Techverse.Asia

Efek Bersatunya WarnerMedia Dengan Discovery, Looney Tunes Dan The Flintstones Dihapus Dari HBO Max

bugs bunny / YouTube HBO Max

Perusahaan induk layanan streaming HBO Max, WarnerMedia, telah resmi bergabung dengan Discovery+, April 2022. Merger ini memunculkan nama baru, Warner Bros. 

Keputusan bisnis itu membuat para penggemar layanan ini khawatir, jika terjadi beberapa perubahan besar dalam layanan streaming. Misalnya, sejumlah acara favorit yang akan dihapus oleh HBO Max.

Kekhawatiran penggemar nampaknya jadi kenyataan, karena layanan streaming itu kemudian menghapus 200 episode serial Sesame Street. Akhir tahun lalu mereka juga menghapus Season 16 sampai 31 serial orisinal Looney Tunes.

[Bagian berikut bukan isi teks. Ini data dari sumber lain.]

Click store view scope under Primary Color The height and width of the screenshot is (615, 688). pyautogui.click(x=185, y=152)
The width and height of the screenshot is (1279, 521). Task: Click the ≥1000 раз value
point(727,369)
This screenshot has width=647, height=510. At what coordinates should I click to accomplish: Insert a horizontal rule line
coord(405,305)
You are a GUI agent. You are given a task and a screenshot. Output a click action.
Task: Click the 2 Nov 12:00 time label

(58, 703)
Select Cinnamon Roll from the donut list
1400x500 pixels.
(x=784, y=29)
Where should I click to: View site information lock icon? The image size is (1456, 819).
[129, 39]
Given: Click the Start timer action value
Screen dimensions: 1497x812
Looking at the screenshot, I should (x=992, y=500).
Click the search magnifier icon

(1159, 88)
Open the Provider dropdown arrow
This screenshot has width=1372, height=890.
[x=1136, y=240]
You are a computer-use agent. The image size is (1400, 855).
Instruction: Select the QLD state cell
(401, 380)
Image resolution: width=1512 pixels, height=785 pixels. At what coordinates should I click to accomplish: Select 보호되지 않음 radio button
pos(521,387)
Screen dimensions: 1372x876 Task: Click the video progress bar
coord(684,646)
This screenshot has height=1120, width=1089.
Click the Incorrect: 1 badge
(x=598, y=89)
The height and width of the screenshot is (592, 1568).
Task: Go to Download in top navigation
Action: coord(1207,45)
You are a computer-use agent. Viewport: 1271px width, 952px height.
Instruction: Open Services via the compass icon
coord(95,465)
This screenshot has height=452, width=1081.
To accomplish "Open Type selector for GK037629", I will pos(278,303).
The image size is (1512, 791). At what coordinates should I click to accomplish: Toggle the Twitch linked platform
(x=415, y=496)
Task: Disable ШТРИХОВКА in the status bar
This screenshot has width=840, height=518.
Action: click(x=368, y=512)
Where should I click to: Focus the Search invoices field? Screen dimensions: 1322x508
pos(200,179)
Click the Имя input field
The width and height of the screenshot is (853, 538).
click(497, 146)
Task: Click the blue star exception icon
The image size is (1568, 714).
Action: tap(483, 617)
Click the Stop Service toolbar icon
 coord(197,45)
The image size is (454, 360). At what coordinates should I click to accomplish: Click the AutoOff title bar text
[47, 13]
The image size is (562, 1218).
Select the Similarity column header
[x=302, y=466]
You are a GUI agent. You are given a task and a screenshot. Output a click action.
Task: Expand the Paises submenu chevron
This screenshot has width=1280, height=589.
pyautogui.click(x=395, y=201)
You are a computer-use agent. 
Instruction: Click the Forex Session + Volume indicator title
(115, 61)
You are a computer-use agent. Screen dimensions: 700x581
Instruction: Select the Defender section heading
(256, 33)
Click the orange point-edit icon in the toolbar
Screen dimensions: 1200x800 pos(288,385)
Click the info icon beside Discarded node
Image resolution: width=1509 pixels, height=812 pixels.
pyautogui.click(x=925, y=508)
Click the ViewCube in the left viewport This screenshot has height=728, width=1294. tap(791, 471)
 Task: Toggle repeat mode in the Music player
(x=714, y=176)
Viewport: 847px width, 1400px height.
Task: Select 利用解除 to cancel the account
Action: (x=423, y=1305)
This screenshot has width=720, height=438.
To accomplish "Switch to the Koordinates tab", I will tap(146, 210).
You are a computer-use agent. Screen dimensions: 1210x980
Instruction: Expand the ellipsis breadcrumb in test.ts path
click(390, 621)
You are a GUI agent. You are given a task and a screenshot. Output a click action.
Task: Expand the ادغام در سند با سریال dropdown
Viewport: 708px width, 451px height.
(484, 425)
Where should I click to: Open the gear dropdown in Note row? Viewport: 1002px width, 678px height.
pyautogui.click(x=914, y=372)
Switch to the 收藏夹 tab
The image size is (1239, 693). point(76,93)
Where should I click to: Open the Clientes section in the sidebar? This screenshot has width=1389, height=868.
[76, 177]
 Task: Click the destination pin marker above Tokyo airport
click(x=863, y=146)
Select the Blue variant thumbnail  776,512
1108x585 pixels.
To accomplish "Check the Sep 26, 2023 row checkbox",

Media Variety yang kami kutip pada Rabu (4/1/2023) melaporkan, jika layanan streaming tersebut menyisahkan season 1-15 seri Looney Tunes yang dirilis pada 1930 hingga 1949.

Season yang dihapus oleh HBO Max adalah season yang dirilis pada 1950 hingga 2004, termasuk episode-episode legendaris mereka, seperti 'What’s Opera, Doc?', 'Feed the Kitty', 'Rabbit of Seville', 'Duck Amuck', 'One Froggy Evening'. 

Selain itu, mereka juga menarik Season 4 hingga 6 dari serial The Flintstones sebanyak 78 episode. Namun jangan khawatir, tiga season pertama dari Hanna Barbera klasik masih tersedia di layanan ini. Demikian diumumkan oleh Vulture.

Sebagai informasi tambahan, serial Looney Tunes dan The Flintstones dilisensikan ke HBO Max dari Warner Bros, di bawah kesepakatan antar perusahaan. Perjanjian dari kontrak lisensi tersebut berakhir pada 2022 dan HBO Max tidak memperbaruinya, karena mempertimbangkan biaya dari konten mereka.

Warner Bros diketahui mencoba melakukan serangkaian pemotongan konten, yang bertujuan untuk menghemat biaya pengeluaran mereka. Hal itu termasuk membatalkan serial original HBO Max yaitu Minx dan The Nevers.

Perusahaan menghapus beberapa judul film eksklusif dan serial original mereka. Karena perusahaan dikenakan biaya penurunan nilai dan pengembangan konten hingga $3,5 miliar dollar bulan lalu, sebagai hasil dari merger tersebut.

Keputusan bisnis antara keduanya, membawa CEO Warner Bros terpilih yaitu David Zaslav (dahulunya adalah CEO Discovery) mendapatkan keuntungan finansial dari gaji tahunannya dengan nominal $3 juta dollar, dengan bonus tahunan $22 juta dollar.